The program covers the latest breaking news and business stories of the day, in addition to giving analysis on how the stock market moved through the day. It also covers political stories, such as how political actions may affect the markets. Your World is broadcast live from Studio G at 1211 Avenue of the Americas (also known as the News Corp. Building), New York City. In the past, the program was presented in Studio E.

Your World began broadcasting in 720p HD September 28, 2009. This HD conversion was part of FNC's network-wide switch to a 16:9 widescreen format on that day.

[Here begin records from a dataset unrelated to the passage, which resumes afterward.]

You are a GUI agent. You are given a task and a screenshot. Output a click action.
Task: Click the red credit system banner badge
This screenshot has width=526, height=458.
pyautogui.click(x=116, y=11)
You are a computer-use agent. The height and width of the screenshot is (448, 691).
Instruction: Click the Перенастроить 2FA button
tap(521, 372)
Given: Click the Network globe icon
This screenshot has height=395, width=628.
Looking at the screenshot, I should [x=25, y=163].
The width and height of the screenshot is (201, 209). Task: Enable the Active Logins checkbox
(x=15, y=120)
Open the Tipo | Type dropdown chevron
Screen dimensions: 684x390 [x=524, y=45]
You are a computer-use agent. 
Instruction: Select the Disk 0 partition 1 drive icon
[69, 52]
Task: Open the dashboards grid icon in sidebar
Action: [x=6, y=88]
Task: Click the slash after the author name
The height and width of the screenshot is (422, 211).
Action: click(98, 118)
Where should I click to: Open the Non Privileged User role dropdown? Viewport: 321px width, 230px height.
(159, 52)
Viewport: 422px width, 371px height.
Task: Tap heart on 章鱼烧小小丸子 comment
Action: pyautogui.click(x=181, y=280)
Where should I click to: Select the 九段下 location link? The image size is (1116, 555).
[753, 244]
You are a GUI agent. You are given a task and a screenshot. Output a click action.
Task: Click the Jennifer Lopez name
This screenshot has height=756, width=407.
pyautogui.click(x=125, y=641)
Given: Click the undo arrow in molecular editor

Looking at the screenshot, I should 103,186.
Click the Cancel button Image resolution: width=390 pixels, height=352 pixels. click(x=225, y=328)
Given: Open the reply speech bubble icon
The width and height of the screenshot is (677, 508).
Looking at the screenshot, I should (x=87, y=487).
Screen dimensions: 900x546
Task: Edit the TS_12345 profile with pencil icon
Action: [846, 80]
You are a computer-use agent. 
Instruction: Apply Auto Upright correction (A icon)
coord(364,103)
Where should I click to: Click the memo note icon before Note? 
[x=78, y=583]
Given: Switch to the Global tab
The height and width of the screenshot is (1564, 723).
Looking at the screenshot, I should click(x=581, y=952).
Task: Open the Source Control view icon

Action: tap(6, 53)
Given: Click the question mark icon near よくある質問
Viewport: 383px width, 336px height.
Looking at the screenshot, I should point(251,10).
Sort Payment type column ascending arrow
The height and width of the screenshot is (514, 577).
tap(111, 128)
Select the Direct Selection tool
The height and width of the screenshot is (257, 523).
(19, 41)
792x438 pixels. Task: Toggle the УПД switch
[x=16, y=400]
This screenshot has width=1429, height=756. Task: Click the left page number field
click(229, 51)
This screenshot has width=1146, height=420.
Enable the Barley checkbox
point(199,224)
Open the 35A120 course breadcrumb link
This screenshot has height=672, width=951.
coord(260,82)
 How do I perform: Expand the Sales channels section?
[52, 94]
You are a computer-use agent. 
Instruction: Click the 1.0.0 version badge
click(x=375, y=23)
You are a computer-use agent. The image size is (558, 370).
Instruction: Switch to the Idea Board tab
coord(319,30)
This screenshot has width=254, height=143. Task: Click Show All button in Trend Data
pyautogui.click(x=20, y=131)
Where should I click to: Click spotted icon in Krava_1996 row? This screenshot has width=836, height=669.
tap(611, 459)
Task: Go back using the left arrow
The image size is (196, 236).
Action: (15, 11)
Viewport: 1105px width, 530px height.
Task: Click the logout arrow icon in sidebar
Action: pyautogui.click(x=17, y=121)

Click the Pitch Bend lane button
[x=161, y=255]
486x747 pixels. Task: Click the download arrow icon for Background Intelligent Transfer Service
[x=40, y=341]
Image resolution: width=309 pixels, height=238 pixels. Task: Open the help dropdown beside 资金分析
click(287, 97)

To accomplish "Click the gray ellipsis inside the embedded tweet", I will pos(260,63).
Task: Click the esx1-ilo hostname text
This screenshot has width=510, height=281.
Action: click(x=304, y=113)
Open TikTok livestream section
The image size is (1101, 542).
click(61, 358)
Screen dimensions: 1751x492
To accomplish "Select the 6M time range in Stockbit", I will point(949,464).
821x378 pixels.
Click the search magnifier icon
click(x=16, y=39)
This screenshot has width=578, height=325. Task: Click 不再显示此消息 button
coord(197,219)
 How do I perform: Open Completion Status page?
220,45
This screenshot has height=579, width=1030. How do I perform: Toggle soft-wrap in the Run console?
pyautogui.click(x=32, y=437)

Also on September 28, 2009, this program (which was one of the last existing weekday programs to convert to HD) debuted a new on-air look, along with new graphics and a then-new program logo.

On December 19, 2024, it was announced that Cavuto would be leaving Fox News after 28 years on air after declining to accept a new contract with lesser pay from the network.

== Recurring elements ==
- Common Sense - Cavuto gives his point of view on a news story of the day.
- Generation Hexed - Cavuto sits down with a group of millennials to talk about the economic challenges facing the next generation.
- Mailing It It - Cavuto reads e-mails and social media posts from the viewers, majority of which are negative.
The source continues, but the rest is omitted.